# WHAT YOU WILL DO:
- a) Rewrite the Claude enforcement wrapper page from the words "Claude calls bypassed" through "a network hop.", changing "subprocess" to "child process".
- b) Carry on the Claude enforcement wrapper page from its final sentence.
====== EXCERPT
Skip to main content

Claude Enforcement Wrapper (v1.2 / #207)

Why this exists

In v1.1 (#38), AIFactory ships LiteLLM as the gateway for OpenAI-compatible providers (OpenAI, Codex, Gemini, Ollama, Bedrock, Vertex). Every call through that path gets:

  • Per-tenant model allowlist enforcement.
  • Per-tenant daily budget enforcement.
  • Per-call PII-redacted audit row (llm.call / .abandoned / .failed).
  • Prometheus per-tenant cost metrics.

Claude calls bypassed all of that. The Claude Agent SDK spawns the claude CLI subprocess, which speaks the Anthropic-format POST /v1/messages endpoint — wire-incompatible with LiteLLM's OpenAI-format POST /v1/chat/completions endpoint. v1.2 closes this gap with an in-process wrapper that mirrors LiteLLM's enforcement plane without requiring a network hop.

The wrapper is described in full in docs/plans/2026-05-29-claude-litellm-wrapper-design.md (Option A was chosen over Option B — LiteLLM Anthropic passthrough — due to four open upstream bugs that corrupt audit-row integrity on AIFactory's exact code path).

Architecture

Call sequence for an org-bound Claude session:

  1. agent_service.py calls create_client(org_id='org-abc', ...).
============
====== AVAILABLE DATA
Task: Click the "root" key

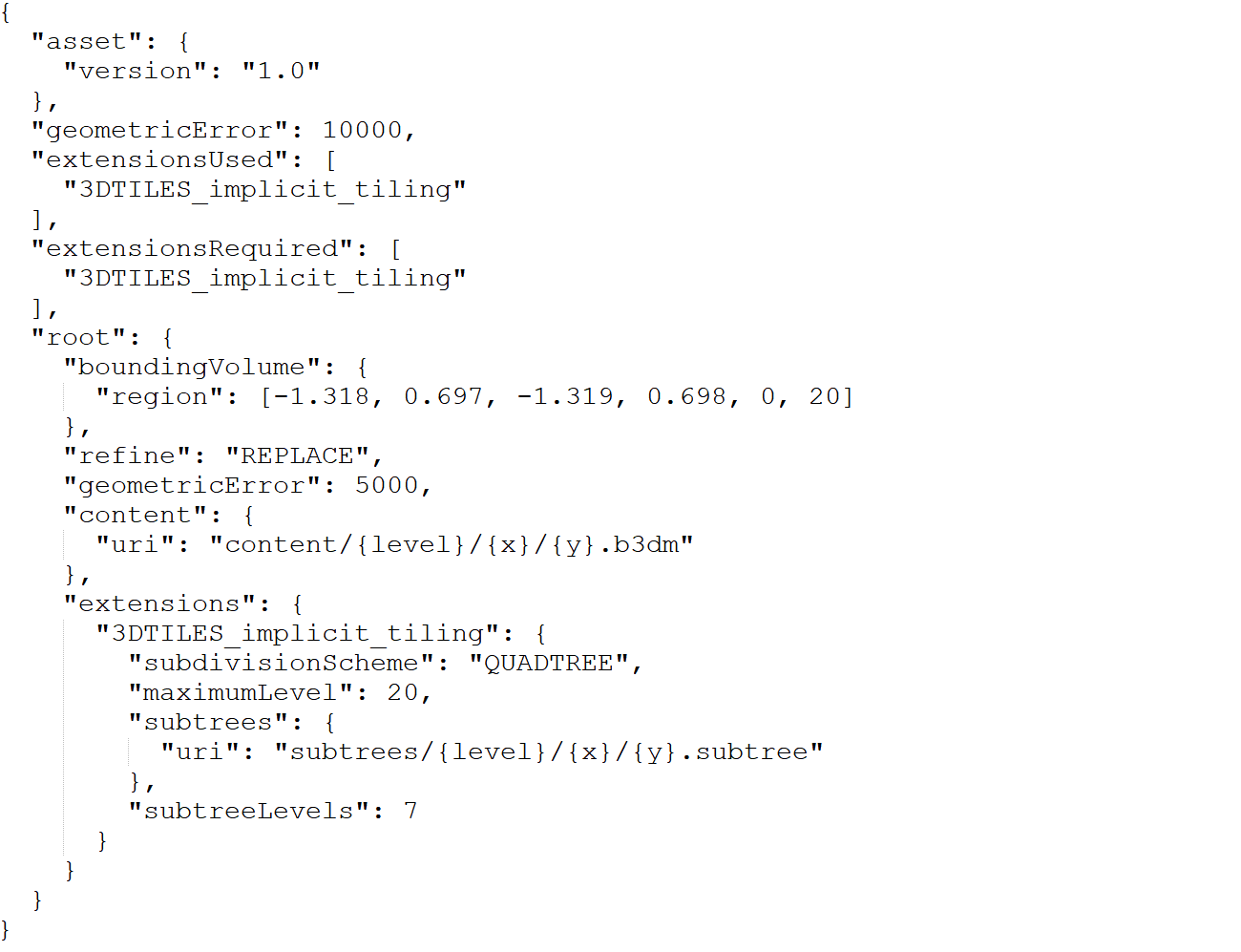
============
# ANSWERS FOR THIS EXERCISE:
- a)
Claude calls bypassed all of that. The Claude Agent SDK spawns the claude CLI child process, which speaks the Anthropic-format POST /v1/messages endpoint — wire-incompatible with LiteLLM's OpenAI-format POST /v1/chat/completions endpoint. v1.2 closes this gap with an in-process wrapper that mirrors LiteLLM's enforcement plane without requiring a network hop.

- b)
  2. build_enforcement_context() builds a ClaudeEnforcementContext from the org's allowlist + a LiteLLMBudgetProvider (when LiteLLM is deployed).
  3. enforce_allowlist() raises ModelNotAllowedError fast — before the SDK subprocess spawns — if the model is not in the org's list.
  4. The wrapped client is returned. On __aenter__, enforce_budget() reads the org's LiteLLM virtual-key spend + max_budget. If exhausted → BudgetExceededError.
  5. The underlying ClaudeSDKClient runs the claude CLI as normal.
  6. On __aexit__ (success, CancelledError, or exception), the wrapper calls record_post_call() which writes one audit row via write_llm_call_audit(). PII redaction and the 4 KB truncation cap apply identically to the non-Claude path.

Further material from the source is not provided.